■ DATA UNDER STUDY:
= Beginning of Section =

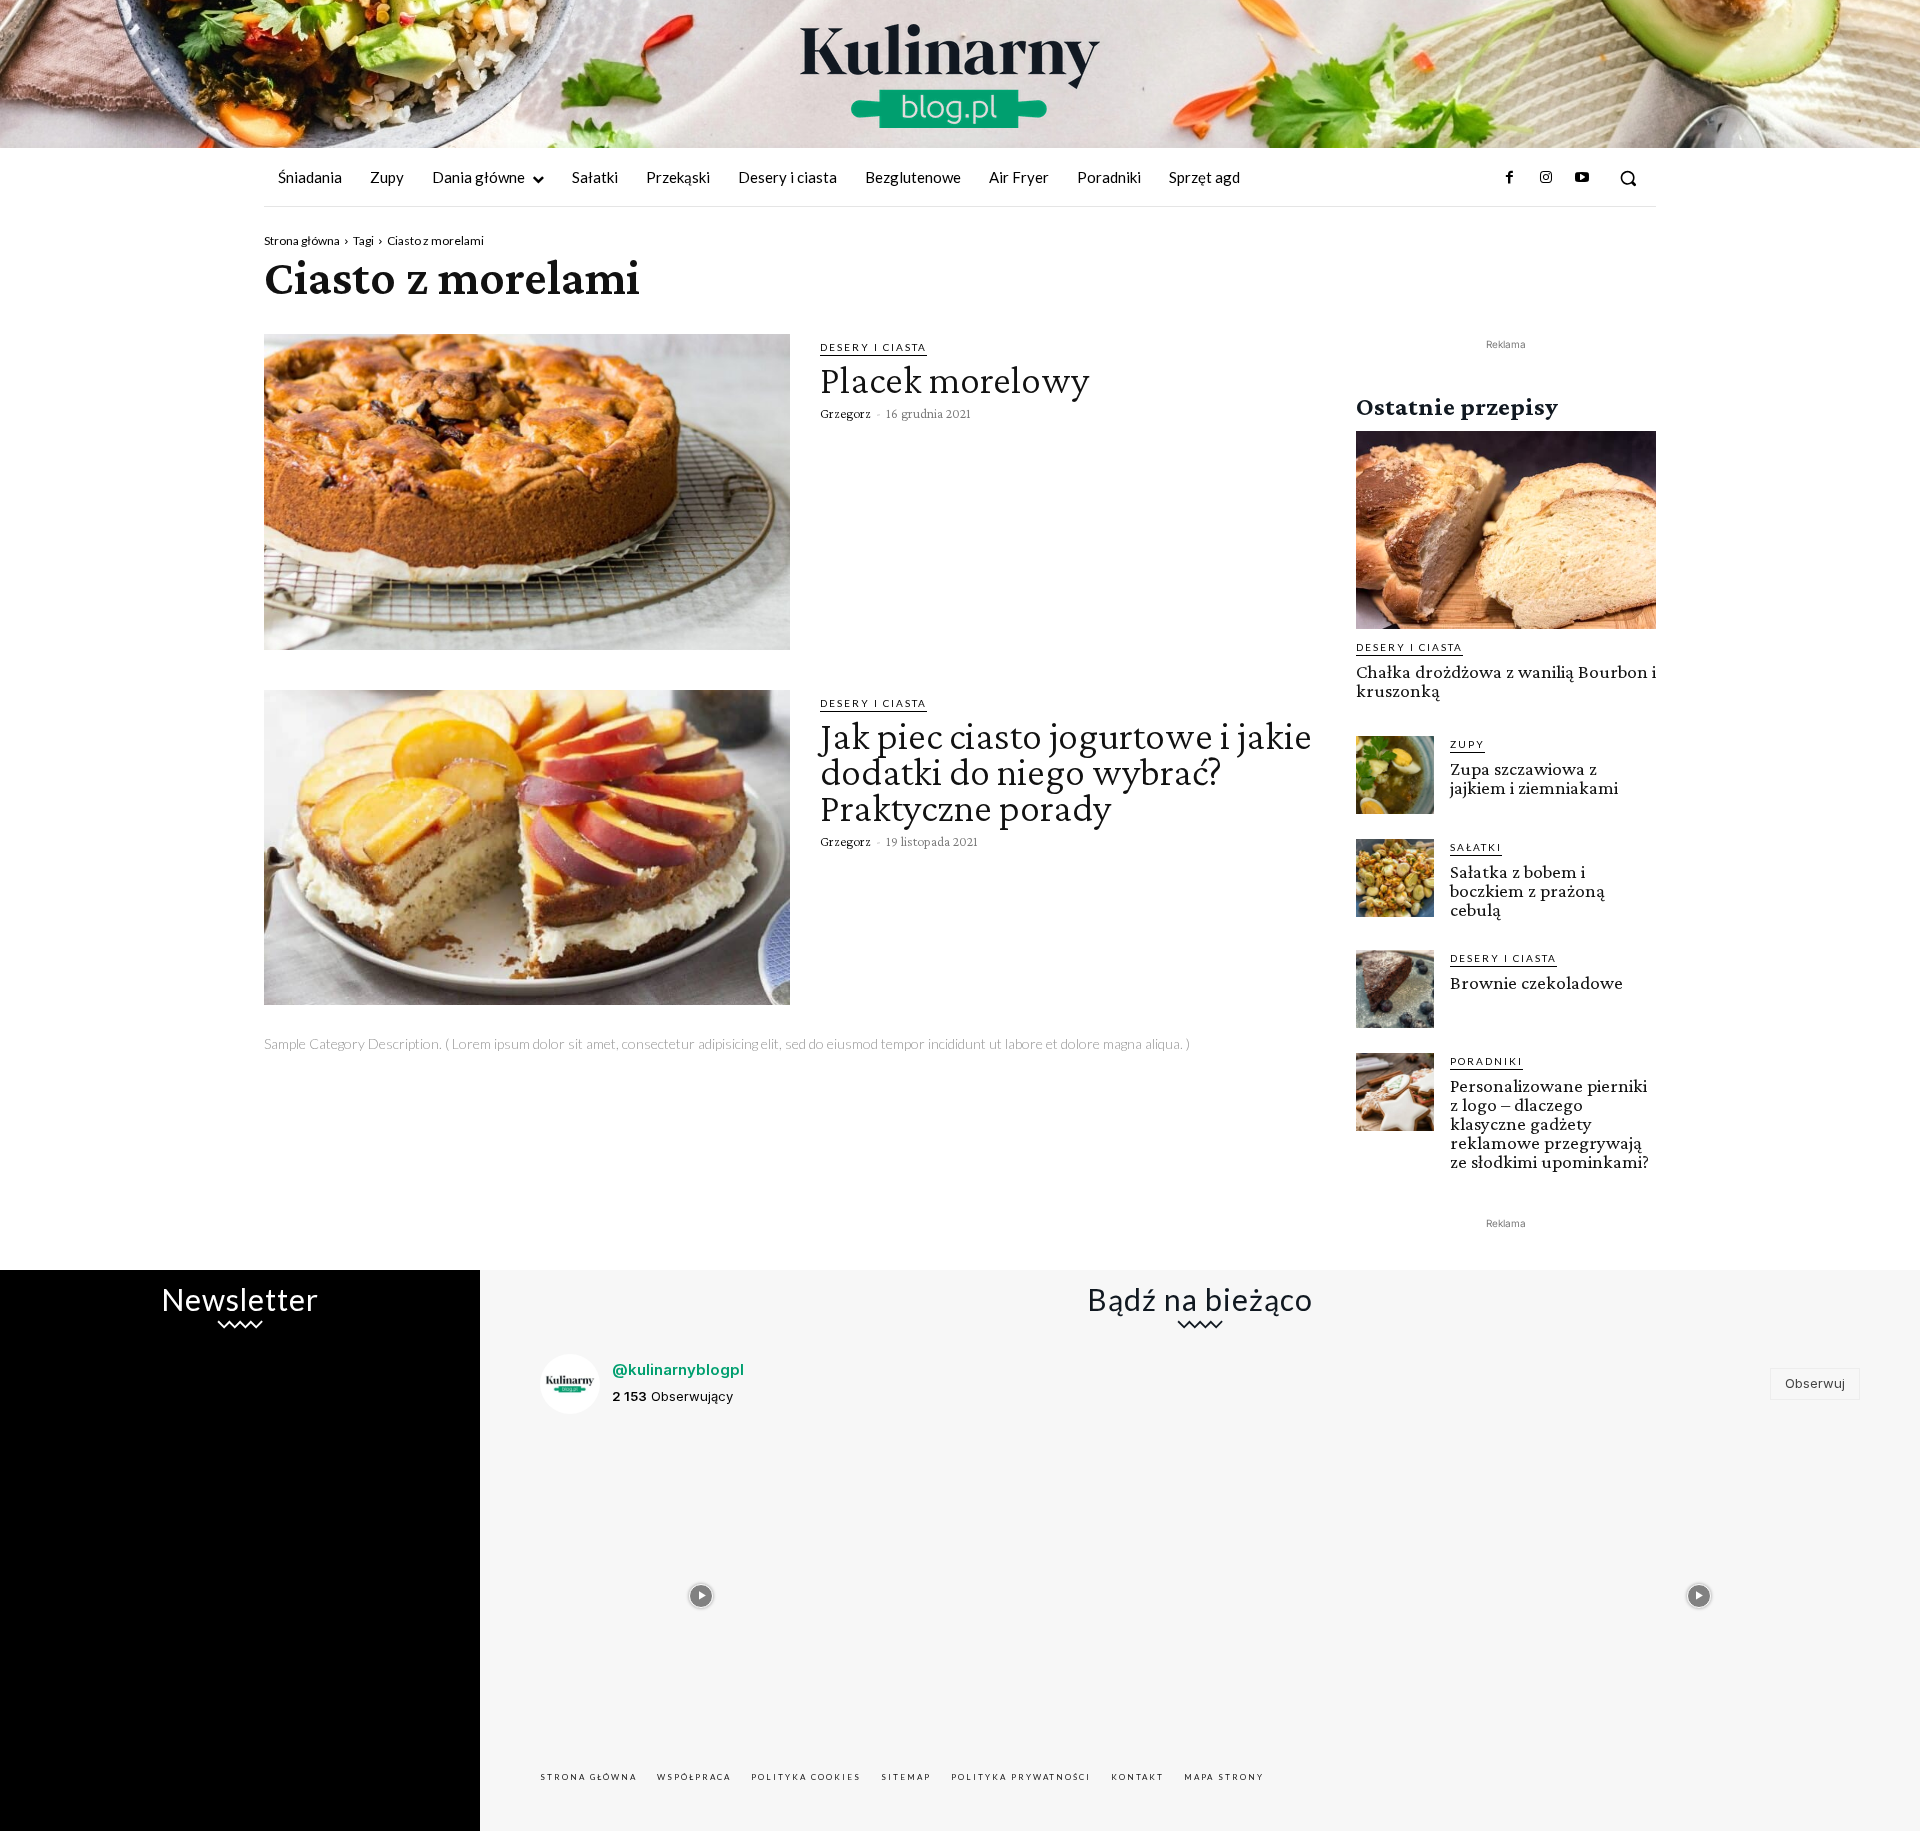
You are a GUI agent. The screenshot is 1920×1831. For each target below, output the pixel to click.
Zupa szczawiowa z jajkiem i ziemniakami (1534, 778)
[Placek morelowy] (527, 492)
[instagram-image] (701, 1591)
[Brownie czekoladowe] (1395, 989)
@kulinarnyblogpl (678, 1369)
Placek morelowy (954, 379)
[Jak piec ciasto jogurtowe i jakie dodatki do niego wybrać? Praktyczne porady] (527, 848)
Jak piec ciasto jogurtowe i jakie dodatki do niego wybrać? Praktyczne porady (1066, 771)
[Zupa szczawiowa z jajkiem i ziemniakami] (1395, 775)
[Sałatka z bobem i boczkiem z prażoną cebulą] (1395, 878)
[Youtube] (1582, 178)
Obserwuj (1815, 1383)
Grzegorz (845, 413)
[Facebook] (1509, 178)
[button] (1628, 178)
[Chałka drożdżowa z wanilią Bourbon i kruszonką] (1506, 530)
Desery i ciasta (873, 347)
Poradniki (1486, 1061)
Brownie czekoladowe (1536, 982)
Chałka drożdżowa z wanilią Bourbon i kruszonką (1506, 681)
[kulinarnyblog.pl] (950, 76)
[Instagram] (1545, 178)
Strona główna (302, 240)
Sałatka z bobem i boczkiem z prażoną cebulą (1527, 890)
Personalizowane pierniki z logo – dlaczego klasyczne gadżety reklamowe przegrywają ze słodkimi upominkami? (1549, 1123)
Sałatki (1476, 847)
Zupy (1467, 744)
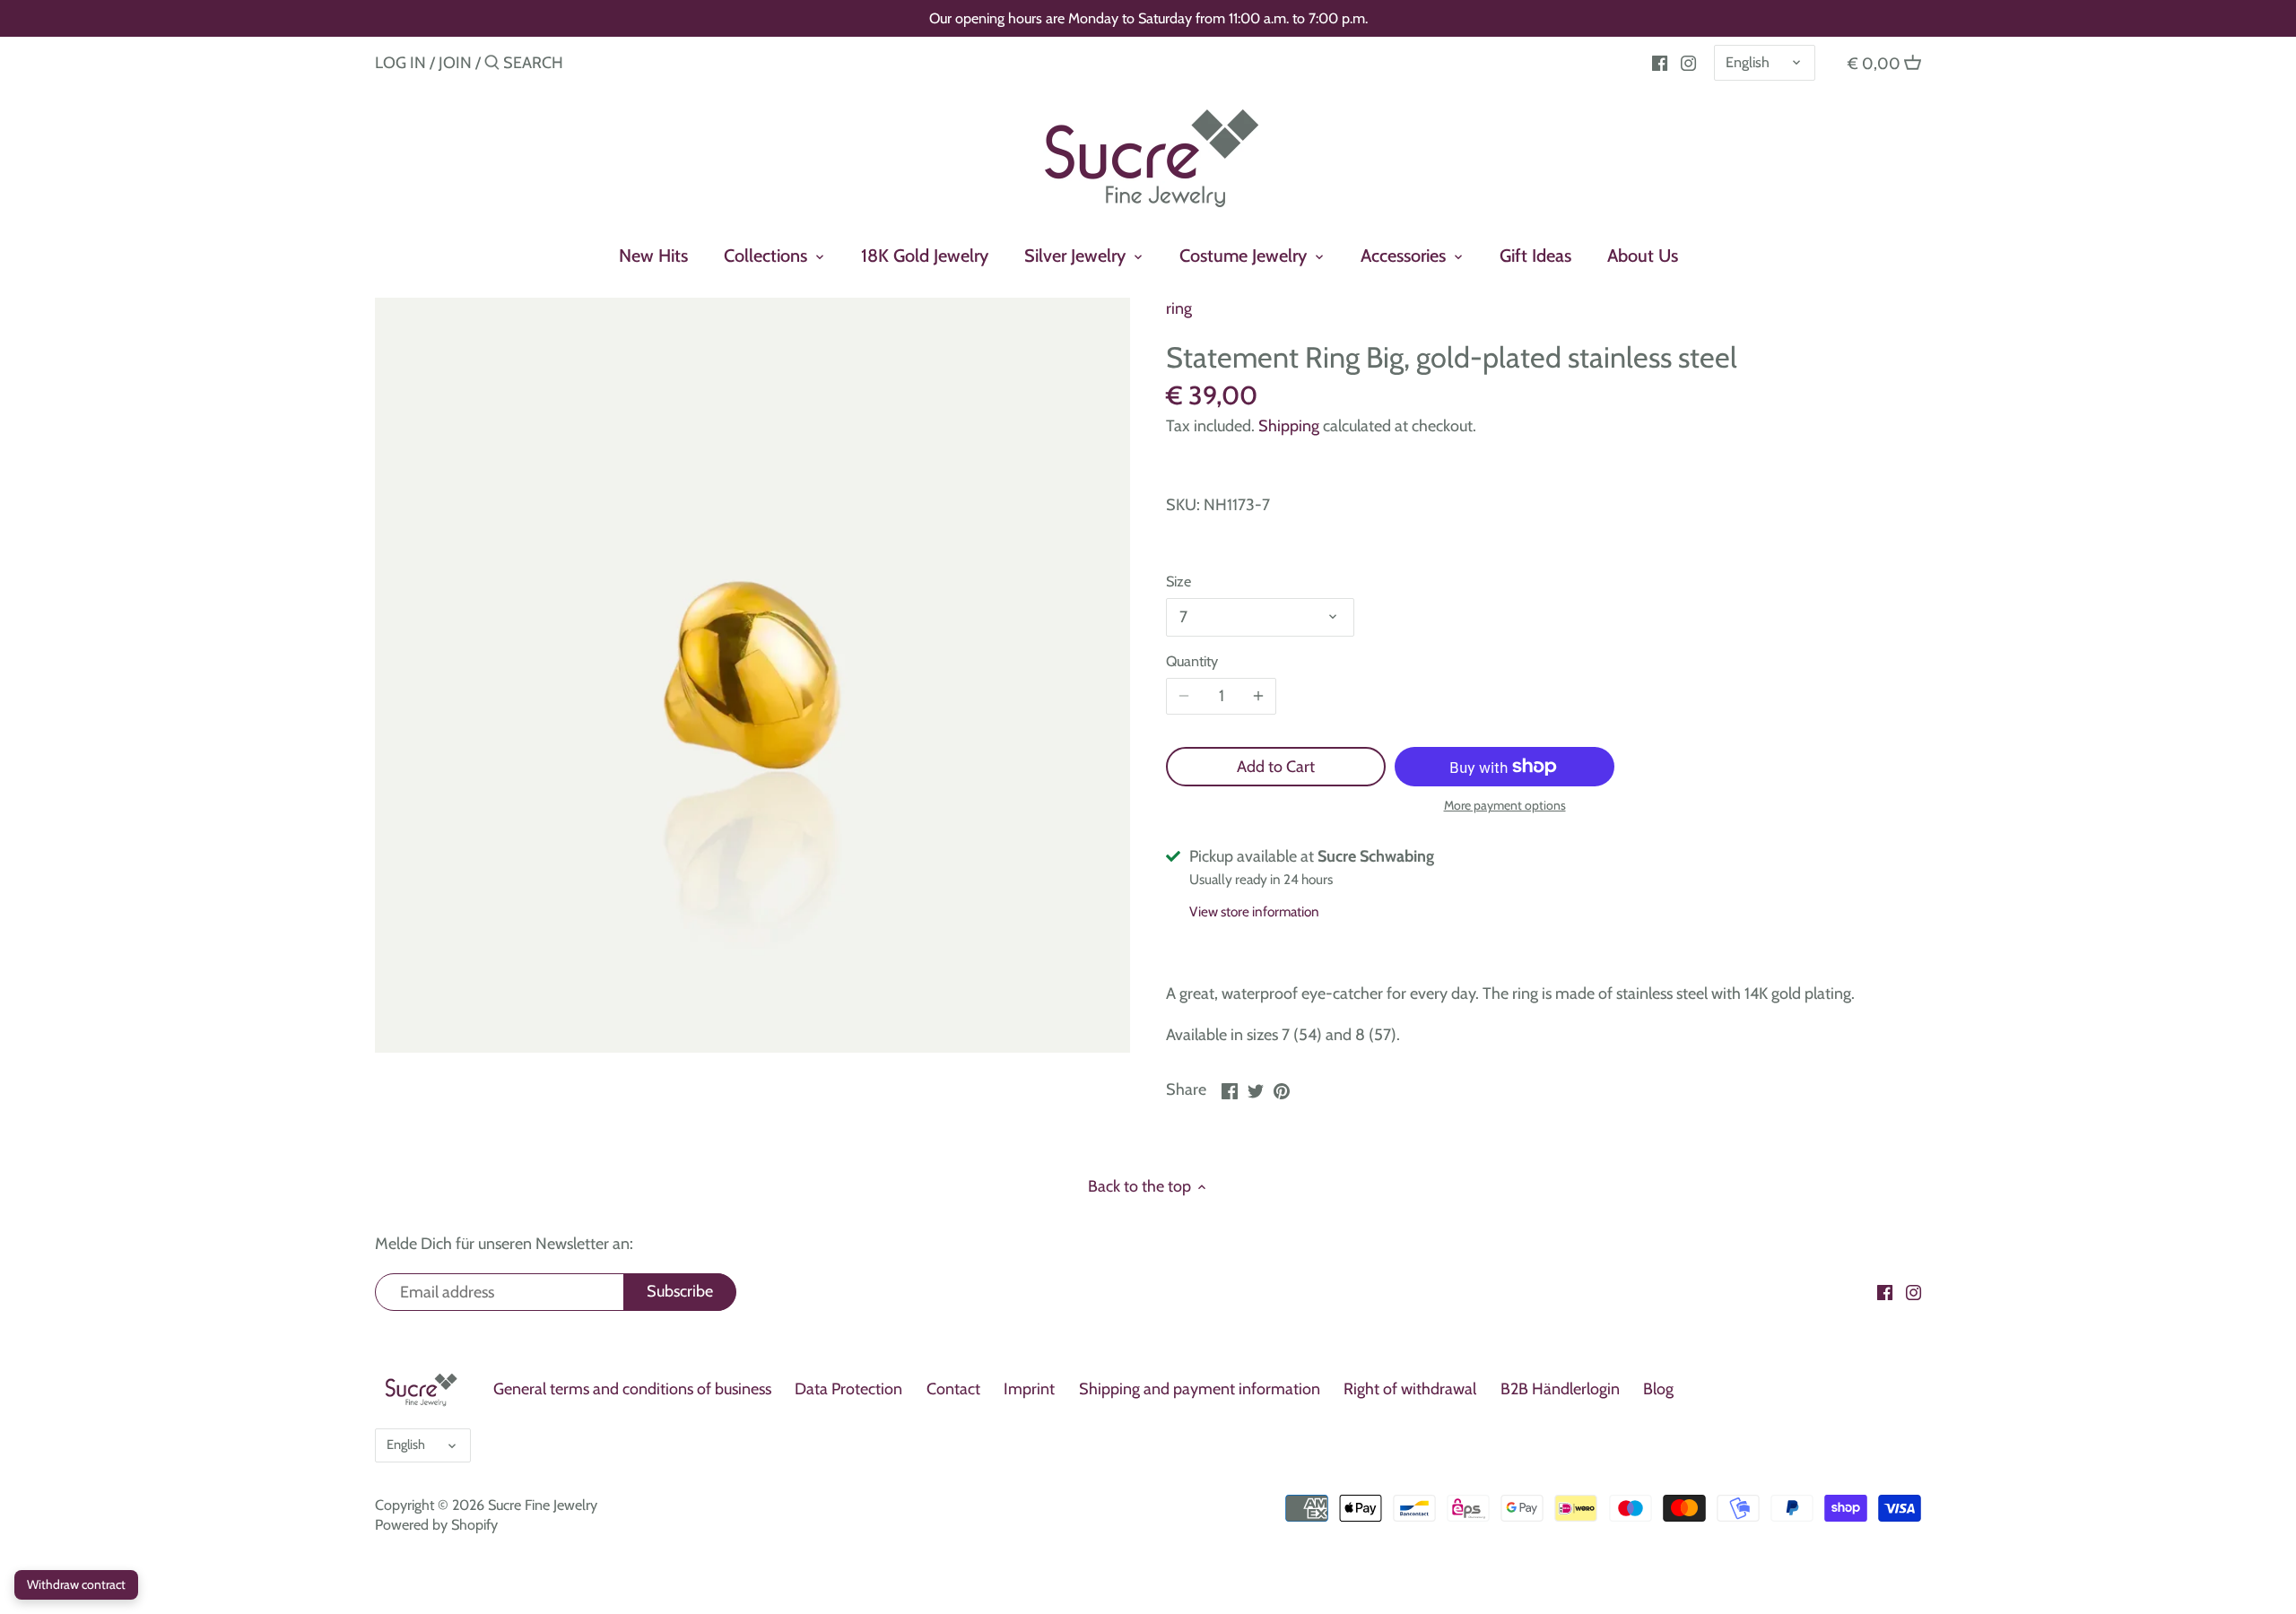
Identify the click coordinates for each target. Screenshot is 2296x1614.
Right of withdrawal (1410, 1389)
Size (1178, 581)
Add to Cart (1276, 767)
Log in (400, 63)
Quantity (1192, 661)
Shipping (1288, 426)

= End of Section =

■ ACTIVITY:
Transcribe exactly the lines from the one containing "Obserwuj (1815, 1383)" through the last line of the records above, and nothing else. Leave out the pictures.

■ YOUR RESPONSE:
Obserwuj (1815, 1383)
Grzegorz (845, 413)
[Facebook] (1509, 178)
[button] (1628, 178)
[Chałka drożdżowa z wanilią Bourbon i kruszonką] (1506, 530)
Desery i ciasta (873, 347)
Poradniki (1486, 1061)
Brownie czekoladowe (1536, 982)
Chałka drożdżowa z wanilią Bourbon i kruszonką (1506, 681)
[kulinarnyblog.pl] (950, 76)
[Instagram] (1545, 178)
Strona główna (302, 240)
Sałatka z bobem i boczkiem z prażoną cebulą (1527, 890)
Personalizowane pierniki z logo – dlaczego klasyczne gadżety reklamowe przegrywają ze słodkimi upominkami? (1549, 1123)
Sałatki (1476, 847)
Zupy (1467, 744)
Identify the click coordinates for each target. Screenshot is 2296x1614.
Right of withdrawal (1410, 1389)
Size (1178, 581)
Add to Cart (1276, 767)
Log in (400, 63)
Quantity (1192, 661)
Shipping (1288, 426)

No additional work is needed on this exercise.